In the meanwhile Captain Reed, of the 7th Battery, had arrived with two spare teams of horses, and another determined effort was made under his leadership to save some of the guns. But the fire was too murderous. Two-thirds of his horses and half his men, including himself, were struck down, and General Buller commanded that all further attempts to reach the abandoned batteries should be given up. Both he and General Clery had been slightly wounded, and there were many operations over the whole field of action to engage their attention. But making every allowance for the pressure of many duties and for the confusion and turmoil of a great action, it does seem one of the most inexplicable incidents in British military history that the guns should ever have been permitted to fall into the hands of the enemy. It is evident that if our gunners could not live under the fire of the enemy it would be equally impossible for the enemy to remove the guns under a fire from a couple of battalions of our infantry. There were many regiments which had hardly been engaged, and which could have been advanced for such a purpose. The men of the Mounted Infantry actually volunteered for this work, and none could have been more capable of carrying it out. There was plenty of time also, for the guns were abandoned about eleven and the Boers did not venture to seize them until four. Not only could the guns have been saved, but they might, one would think, have been transformed into an excellent bait for a trap to tempt the Boers out of their trenches. It must have been with fear and trembling that Cherry Emmett and his men first approached them, for how could they believe that such incredible good fortune had come to them? However, the fact, humiliating and inexplicable, is that the guns were so left, that the whole force was withdrawn, and that not only the ten cannon, but also the handful of Devons, with their Colonel, and the Fusiliers were taken prisoners in the donga which had sheltered them all day.

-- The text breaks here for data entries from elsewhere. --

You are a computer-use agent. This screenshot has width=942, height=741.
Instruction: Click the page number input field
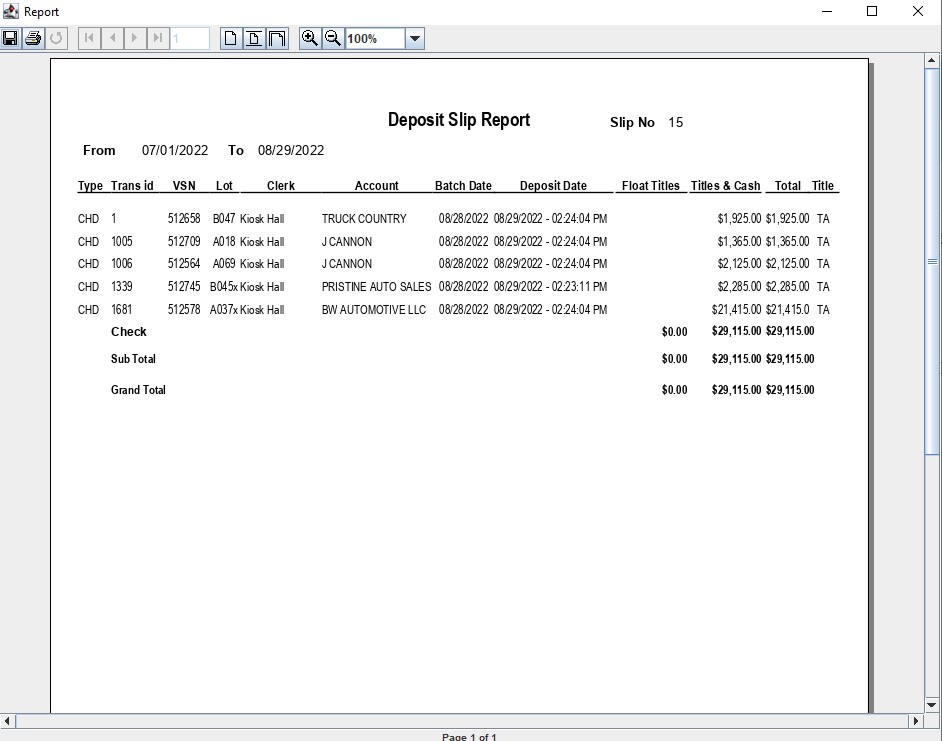click(x=190, y=39)
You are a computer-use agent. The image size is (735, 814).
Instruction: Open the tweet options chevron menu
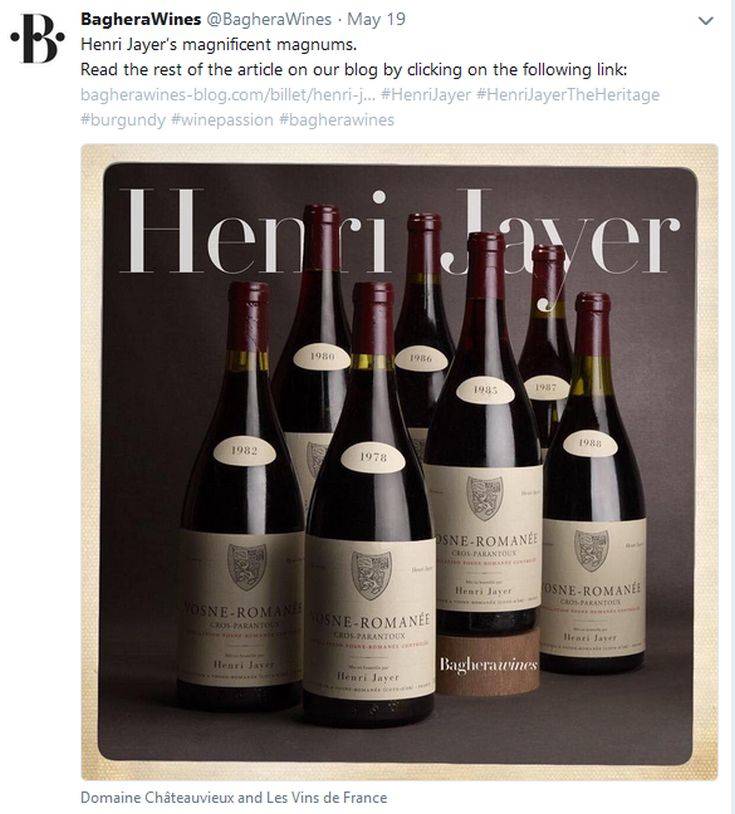705,21
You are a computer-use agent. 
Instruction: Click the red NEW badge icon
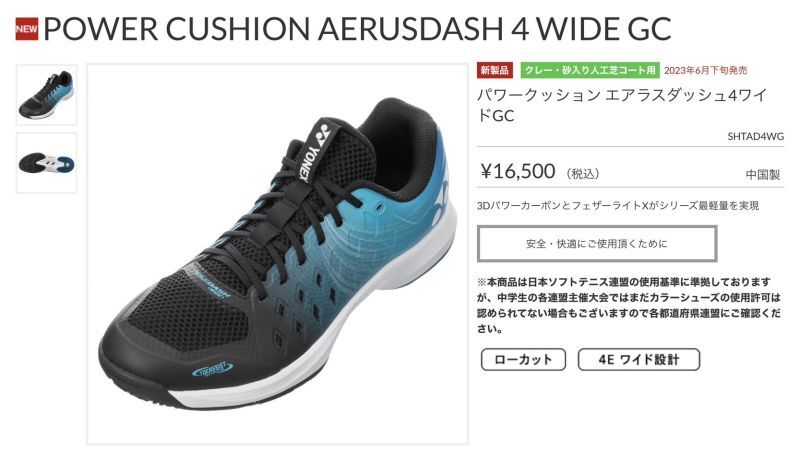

We have now, working from left to right, considered the operations of Hart's Brigade at Bridle Drift, of Lyttelton's Brigade in support, of Hildyard's which attacked Colenso, and of the luckless batteries which were to have helped him. There remain two bodies of troops upon the right, the further consisting of Dundonald's mounted men who were to attack Hlangwane Hill, a fortified Boer position upon the south of the river, while Barton's Brigade was to support it and to connect this attack with the central operations.

Dundonald's force was entirely too weak for such an operation as the capture of the formidable entrenched hill, and it is probable that the movement was meant rather as a reconnaissance than as an assault. He had not more than a thousand men in all, mostly irregulars, and the position which faced him was precipitous and entrenched, with barbed-wire entanglements and automatic guns. But the gallant colonials were out on their first action, and their fiery courage pushed the attack home.